US scientists achieve milestone on path toward nuclear fusion energy
US government scientists said on Wednesday they have taken an important step in the long trek toward making nuclear fusion - the very process that powers stars - a viable energy source for humankind.
Using the world's largest laser, the researchers coaxed fusion fuel for the first time to heat itself beyond the heat they zapped into it, achieving a phenomenon called a burning plasma that marked a stride toward self-sustaining fusion energy.
The energy produced was modest - about the equivalent of nine nine-volt batteries of the kind that power smoke detectors and other small devices. But the experiments at a Lawrence Livermore National Laboratory facility in California represented a milestone in the decades-long quest to harness fusion energy, even as the researchers cautioned that years of more work are needed.
The experiments produced the self-heating of matter in a plasma state through nuclear fusion, which is the combining of atomic nuclei to release energy.
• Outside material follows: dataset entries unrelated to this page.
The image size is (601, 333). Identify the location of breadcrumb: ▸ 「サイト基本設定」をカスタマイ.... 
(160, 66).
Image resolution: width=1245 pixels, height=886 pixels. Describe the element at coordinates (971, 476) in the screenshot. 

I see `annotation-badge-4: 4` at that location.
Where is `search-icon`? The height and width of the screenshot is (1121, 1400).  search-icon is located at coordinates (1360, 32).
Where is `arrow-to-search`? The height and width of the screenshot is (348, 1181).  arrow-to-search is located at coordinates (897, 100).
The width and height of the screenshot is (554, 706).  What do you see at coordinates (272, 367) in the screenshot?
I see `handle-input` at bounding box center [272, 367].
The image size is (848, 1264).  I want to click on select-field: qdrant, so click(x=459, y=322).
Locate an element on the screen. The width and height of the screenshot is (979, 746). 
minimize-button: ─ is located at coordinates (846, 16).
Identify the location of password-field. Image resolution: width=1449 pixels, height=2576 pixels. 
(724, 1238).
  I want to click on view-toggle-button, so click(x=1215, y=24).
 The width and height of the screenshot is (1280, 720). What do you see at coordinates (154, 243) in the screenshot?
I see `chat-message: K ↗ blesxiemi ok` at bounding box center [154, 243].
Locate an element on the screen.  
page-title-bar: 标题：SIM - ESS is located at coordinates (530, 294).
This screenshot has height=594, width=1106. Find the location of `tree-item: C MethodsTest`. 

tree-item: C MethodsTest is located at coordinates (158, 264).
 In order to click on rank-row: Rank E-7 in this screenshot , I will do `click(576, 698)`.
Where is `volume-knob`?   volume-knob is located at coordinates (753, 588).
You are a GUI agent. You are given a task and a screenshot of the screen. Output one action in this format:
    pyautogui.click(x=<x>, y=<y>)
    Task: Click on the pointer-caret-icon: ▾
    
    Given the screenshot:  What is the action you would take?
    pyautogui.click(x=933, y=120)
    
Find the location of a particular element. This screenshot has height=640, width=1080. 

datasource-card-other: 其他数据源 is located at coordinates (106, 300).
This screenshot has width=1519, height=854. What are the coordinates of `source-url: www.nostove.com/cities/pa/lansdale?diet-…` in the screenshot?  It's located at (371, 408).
Plasma is one of the various states of matter, alongside solid, liquid and gas.
"If you want to make a camp fire, you want to get the fire to hot enough that the wood can keep itself burning," said Alex Zylstra, an experimental physicist at Lawrence Livermore National Laboratory - part of the US Energy Department - and lead author of the research published in the journal Nature.
"This is a good analogy for a burning plasma, where the fusion is now starting to become self-sustaining," Zylstra said.
The scientists directed 192 laser beams toward a small target containing a capsule less than a tenth of an inch (about 2 mm) in diameter filled with fusion fuel consisting of a plasma of deuterium and tritium - two isotopes, or forms, of hydrogen.
At very high temperatures, the nucleus of the deuterium and the nucleus of the tritium fuse, a neutron and a positively charged particle called an "alpha particle" - consisting of two protons and two neutrons - emerge, and energy is released.
"Fusion requires that we get the fuel incredibly hot in order for it to burn - like a regular fire, but for fusion we need about a hundred million degrees (Fahrenheit). For decades we've been able to cause fusion reactions to occur in experiments by putting a lot of heating into the fuel, but this isn't good enough to produce net energy from fusion," Zylstra said.
"Now, for the first time, fusion reactions occurring in the fuel provided most of the heating - so fusion is starting to dominate over the heating we did. This is a new regime called a burning plasma," Zylstra said.
Unlike burning fossil fuels or the fission process of existing nuclear power plants, fusion offers the prospect of abundant energy without pollution, radioactive waste or greenhouse gases. Nuclear fission energy comes from splitting atoms. Fusion energy comes from fusing atoms together, just like inside stars, including our sun.
Private-sector ventures - dozens of companies and institutions - also are pursuing a fusion energy future, with some oil companies even investing.
"Fusion energy is the holy grail of clean limitless energy," said Annie Kritcher of Lawrence Livermore National Laboratory, lead designer for the experiments conducted in 2020 and 2021 at the National Ignition Facility and first author of a companion paper published in the journal Nature Physics.
In these experiments, fusion produced about 10 times as much energy as went into heating the fuel, but less than 10 per cent of the total amount of laser energy because the process remains inefficient, Zylstra said. The laser was used for only about 10 billionths of a second in each experiment, with fusion production lasting 100 trillionths of a second, Kritcher added.
Zylstra said he is encouraged by the progress.
"Making fusion a reality is an enormously complex technological challenge, and it will require serious investment and innovation to make it practical and economical," Zylstra said. "I view fusion as a decadal-scale challenge for it to be a viable source of energy."